Can you switch every "screenshot" in these entries to "screen capture", keep everything else unchanged, and leave out the pictures?
──────── Data for processing ────────
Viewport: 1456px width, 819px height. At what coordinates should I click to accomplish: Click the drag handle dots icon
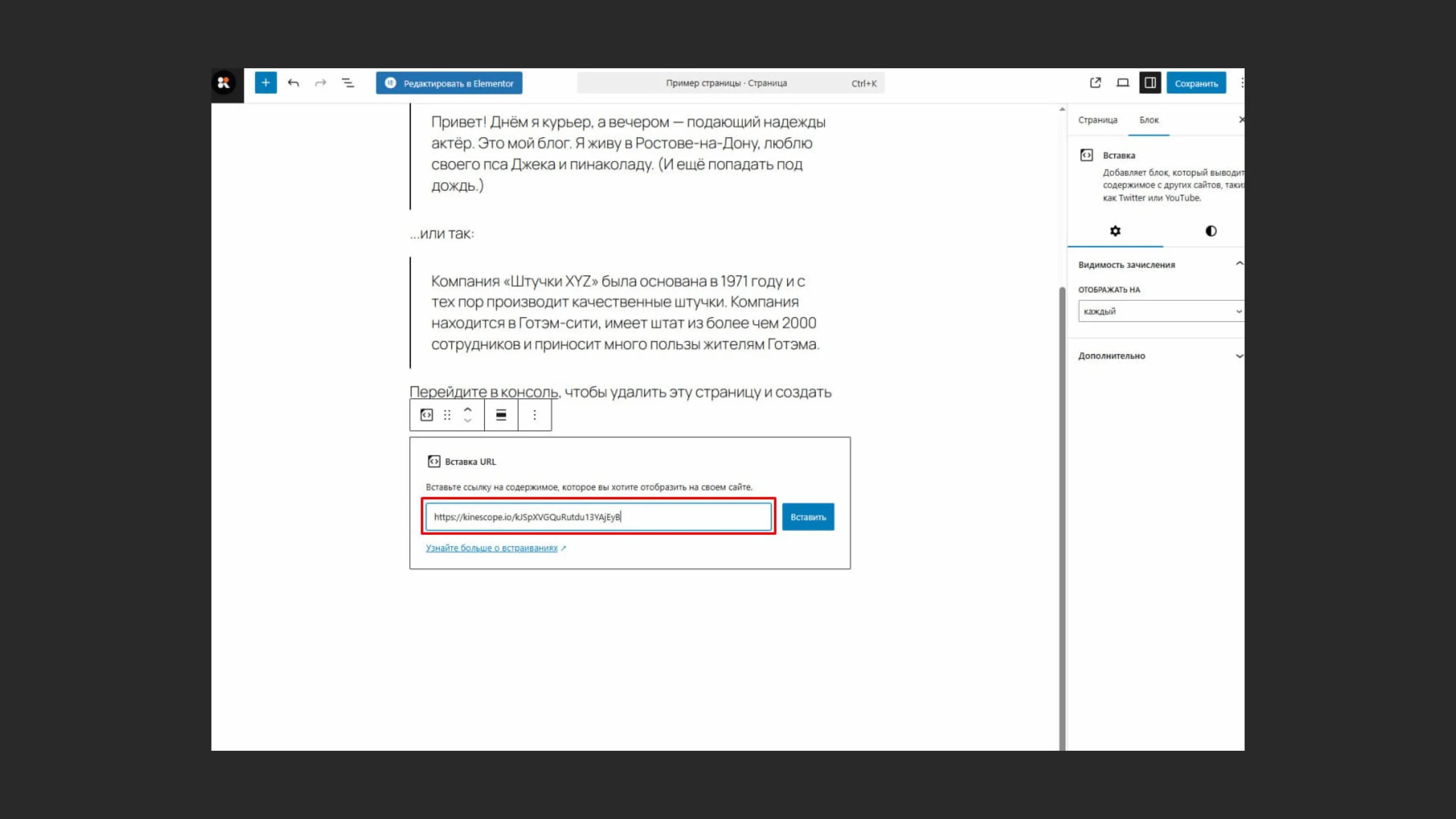click(x=447, y=416)
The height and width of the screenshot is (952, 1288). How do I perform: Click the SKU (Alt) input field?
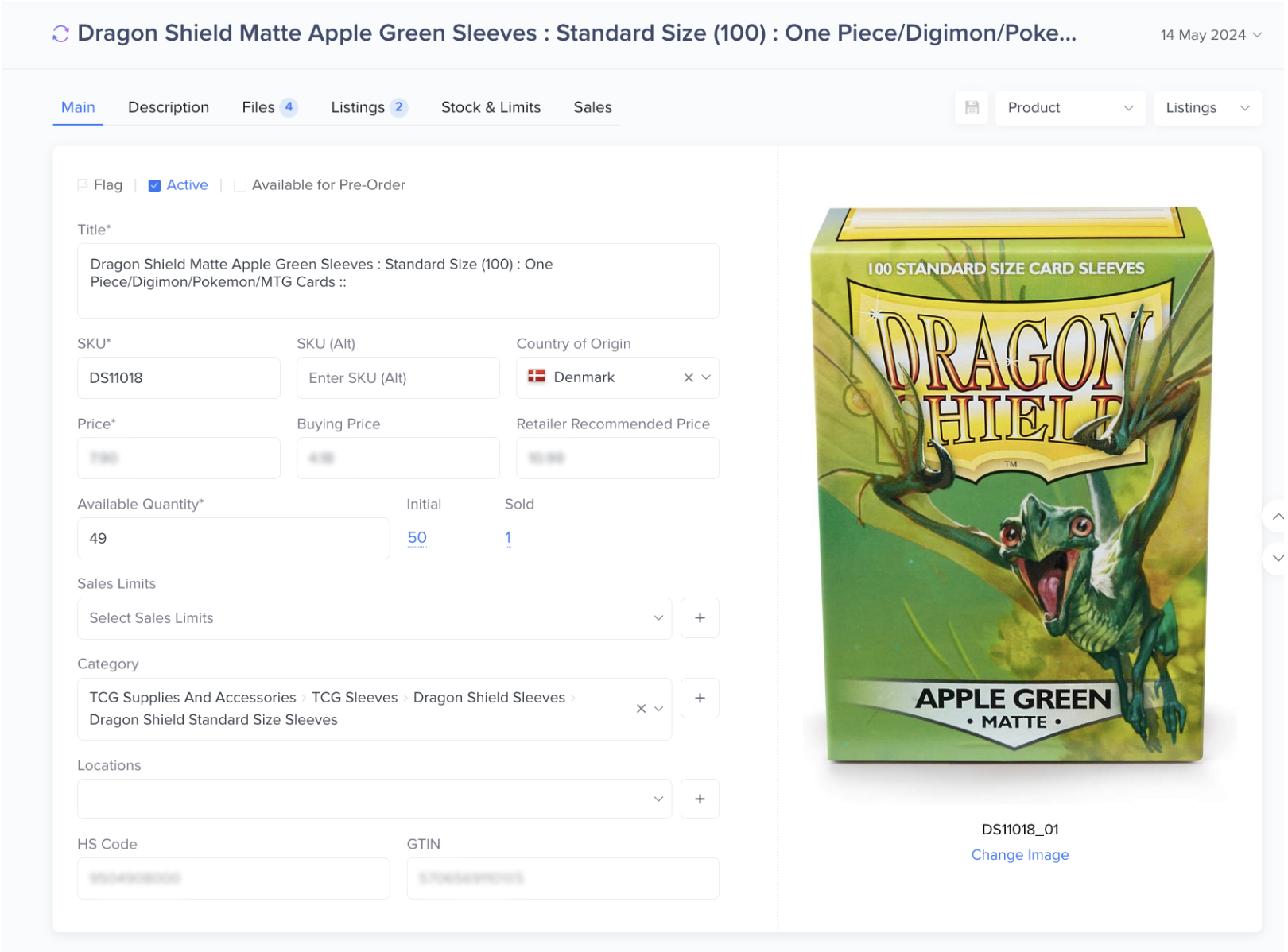[398, 377]
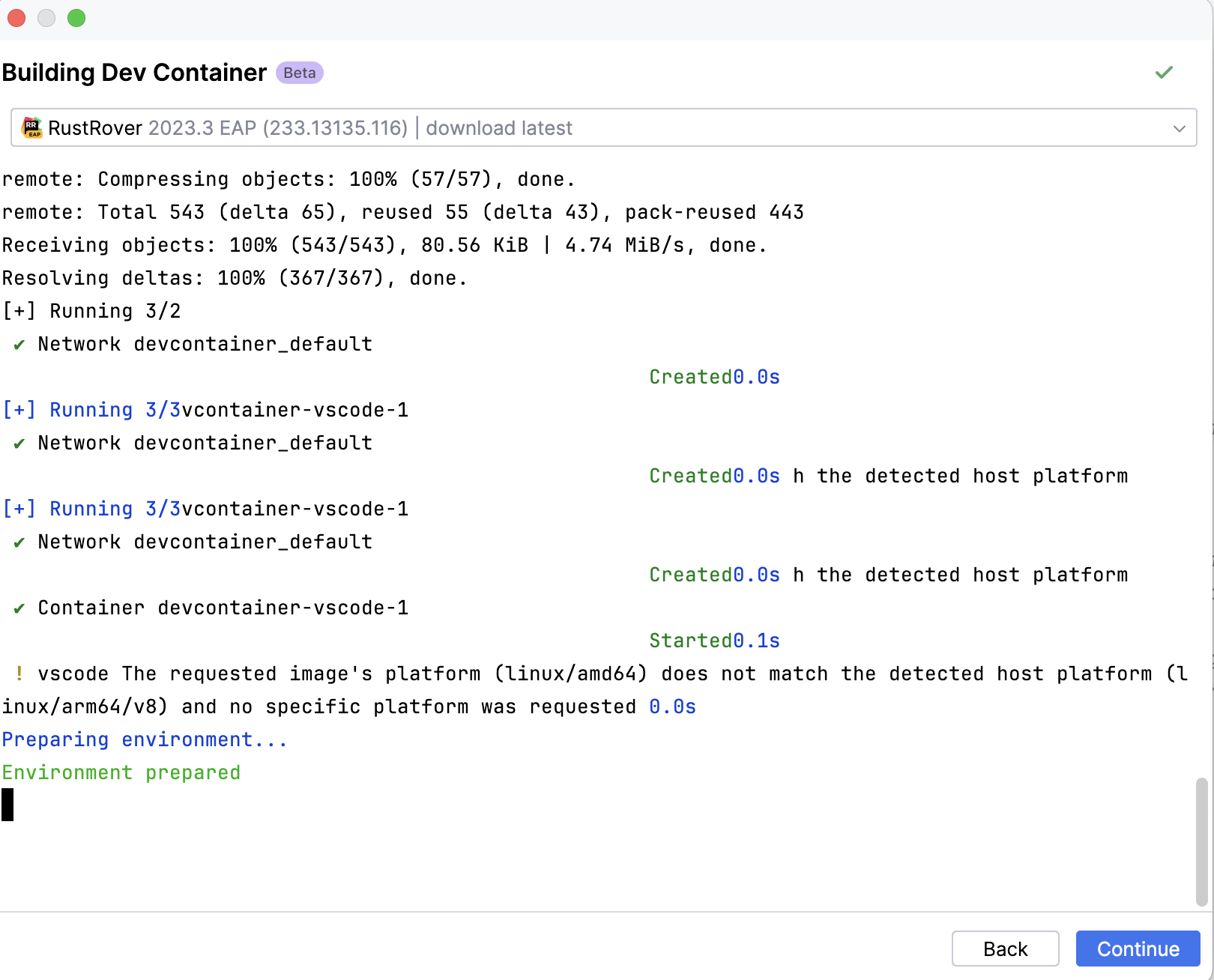Go back using the Back button

point(1005,949)
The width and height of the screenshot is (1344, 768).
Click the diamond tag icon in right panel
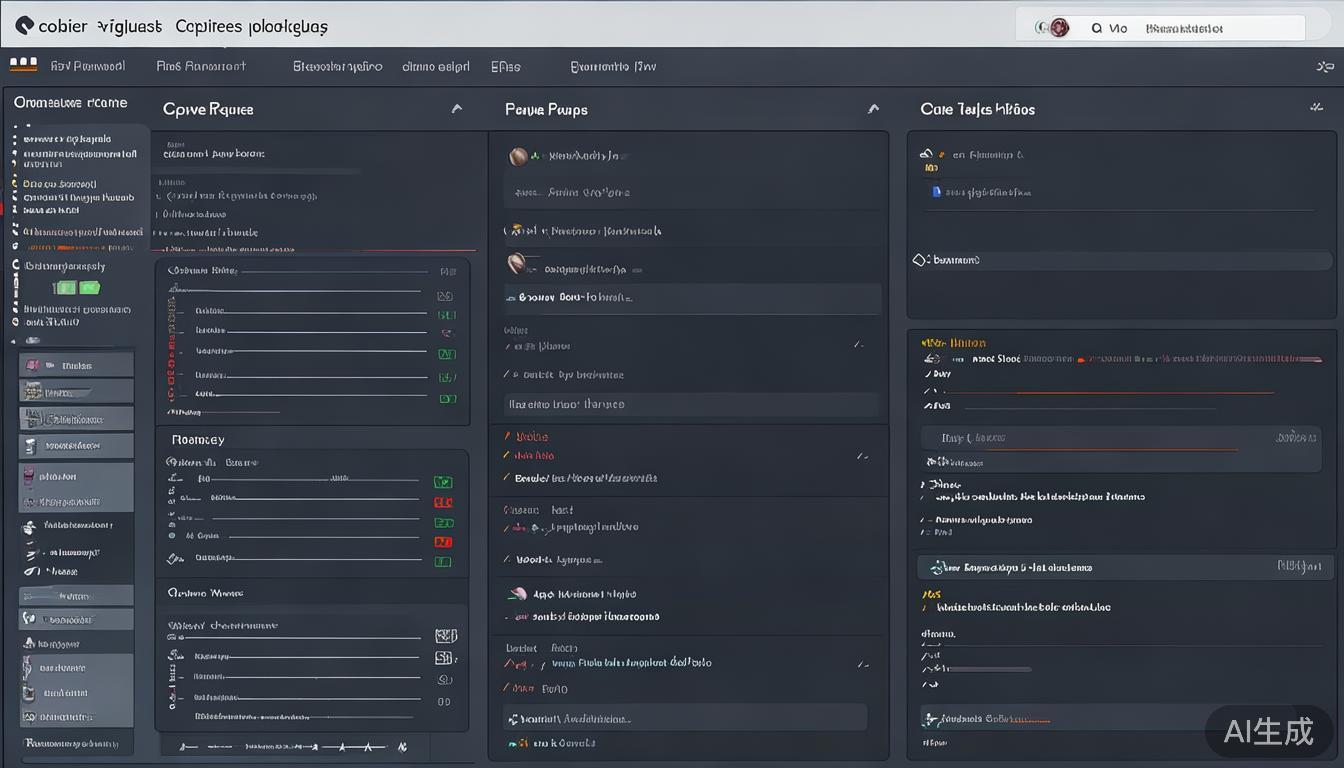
────────
- [The solution]:
Viewport: 1456px width, 819px height. At what coordinates should I click to accomplish: Click the drag handle dots icon
click(x=447, y=416)
The height and width of the screen capture is (952, 1288). How do I perform: Click the SKU (Alt) input field?
[398, 377]
Go back using the Back button

point(1005,949)
The width and height of the screen capture is (1344, 768).
Click the diamond tag icon in right panel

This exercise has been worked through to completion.